* Work item: The expected output is an exact restatement of all the records.

* Dataset:
########
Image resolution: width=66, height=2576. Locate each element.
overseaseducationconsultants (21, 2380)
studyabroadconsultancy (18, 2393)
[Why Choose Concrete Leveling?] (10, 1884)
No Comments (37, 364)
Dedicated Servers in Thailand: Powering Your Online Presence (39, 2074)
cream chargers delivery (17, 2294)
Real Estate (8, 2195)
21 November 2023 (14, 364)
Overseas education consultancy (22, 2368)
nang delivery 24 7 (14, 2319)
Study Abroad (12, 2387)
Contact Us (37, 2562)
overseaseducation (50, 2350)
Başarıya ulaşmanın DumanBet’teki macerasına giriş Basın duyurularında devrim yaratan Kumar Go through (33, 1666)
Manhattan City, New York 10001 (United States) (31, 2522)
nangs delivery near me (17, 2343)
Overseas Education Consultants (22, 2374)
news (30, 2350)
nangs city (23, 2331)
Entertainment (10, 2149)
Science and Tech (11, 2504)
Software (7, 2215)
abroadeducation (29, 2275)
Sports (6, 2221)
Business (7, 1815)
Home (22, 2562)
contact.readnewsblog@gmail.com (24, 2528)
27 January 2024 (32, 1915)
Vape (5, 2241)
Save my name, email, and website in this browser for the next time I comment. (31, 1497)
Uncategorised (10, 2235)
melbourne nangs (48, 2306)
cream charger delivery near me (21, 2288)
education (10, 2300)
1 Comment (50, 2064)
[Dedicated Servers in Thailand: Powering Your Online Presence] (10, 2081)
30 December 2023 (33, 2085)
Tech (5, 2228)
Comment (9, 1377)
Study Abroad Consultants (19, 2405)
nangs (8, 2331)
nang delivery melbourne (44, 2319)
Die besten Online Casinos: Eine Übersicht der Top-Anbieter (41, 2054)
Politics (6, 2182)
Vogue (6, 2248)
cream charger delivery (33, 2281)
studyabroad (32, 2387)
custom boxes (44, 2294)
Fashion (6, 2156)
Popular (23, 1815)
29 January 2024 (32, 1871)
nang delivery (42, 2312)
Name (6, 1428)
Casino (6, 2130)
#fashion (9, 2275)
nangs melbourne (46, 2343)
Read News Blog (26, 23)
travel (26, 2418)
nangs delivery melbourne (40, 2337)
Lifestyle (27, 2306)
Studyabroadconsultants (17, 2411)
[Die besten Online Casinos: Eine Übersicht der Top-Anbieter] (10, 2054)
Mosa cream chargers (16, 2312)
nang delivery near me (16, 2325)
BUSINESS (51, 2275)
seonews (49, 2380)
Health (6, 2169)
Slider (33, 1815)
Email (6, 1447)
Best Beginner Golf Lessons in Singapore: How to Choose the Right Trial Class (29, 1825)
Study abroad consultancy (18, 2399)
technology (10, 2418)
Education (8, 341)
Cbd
########
* Output for this exercise:
Image resolution: width=66, height=2576. Locate each element.
overseaseducationconsultants (21, 2380)
studyabroadconsultancy (18, 2393)
[Why Choose Concrete Leveling?] (10, 1884)
No Comments (37, 364)
Dedicated Servers in Thailand: Powering Your Online Presence (39, 2074)
cream chargers delivery (17, 2294)
Real Estate (8, 2195)
21 November 2023 (14, 364)
Overseas education consultancy (22, 2368)
nang delivery 24 7 (14, 2319)
Study Abroad (12, 2387)
Contact Us (37, 2562)
overseaseducation (50, 2350)
Başarıya ulaşmanın DumanBet’teki macerasına giriş Basın duyurularında devrim yaratan Kumar Go through (33, 1666)
Manhattan City, New York 10001 (United States) (31, 2522)
nangs delivery near me (17, 2343)
Overseas Education Consultants (22, 2374)
news (30, 2350)
nangs city (23, 2331)
Entertainment (10, 2149)
Science and Tech (11, 2504)
Software (7, 2215)
abroadeducation (29, 2275)
Sports (6, 2221)
Business (7, 1815)
Home (22, 2562)
contact.readnewsblog@gmail.com (24, 2528)
27 January 2024 (32, 1915)
Vape (5, 2241)
Save my name, email, and website in this browser for the next time I comment. (31, 1497)
Uncategorised (10, 2235)
melbourne nangs (48, 2306)
cream charger delivery near me (21, 2288)
education (10, 2300)
1 Comment (50, 2064)
[Dedicated Servers in Thailand: Powering Your Online Presence] (10, 2081)
30 December 2023 (33, 2085)
Tech (5, 2228)
Comment (9, 1377)
Study Abroad Consultants (19, 2405)
nangs (8, 2331)
nang delivery melbourne (44, 2319)
Die besten Online Casinos: Eine Übersicht der Top-Anbieter (41, 2054)
Politics (6, 2182)
Vogue (6, 2248)
cream charger delivery (33, 2281)
studyabroad (32, 2387)
custom boxes (44, 2294)
Fashion (6, 2156)
Popular (23, 1815)
29 January 2024 (32, 1871)
nang delivery (42, 2312)
Name (6, 1428)
Casino (6, 2130)
#fashion (9, 2275)
nangs melbourne (46, 2343)
Read News Blog (26, 23)
travel (26, 2418)
nangs delivery melbourne (40, 2337)
Lifestyle (27, 2306)
Studyabroadconsultants (17, 2411)
[Die besten Online Casinos: Eine Übersicht der Top-Anbieter] (10, 2054)
Mosa cream chargers (16, 2312)
nang delivery near me (16, 2325)
BUSINESS (51, 2275)
seonews (49, 2380)
Health (6, 2169)
Slider (33, 1815)
Email (6, 1447)
Best Beginner Golf Lessons in Singapore: How to Choose the Right Trial Class (29, 1825)
Study abroad consultancy (18, 2399)
technology (10, 2418)
Education (8, 341)
Cbd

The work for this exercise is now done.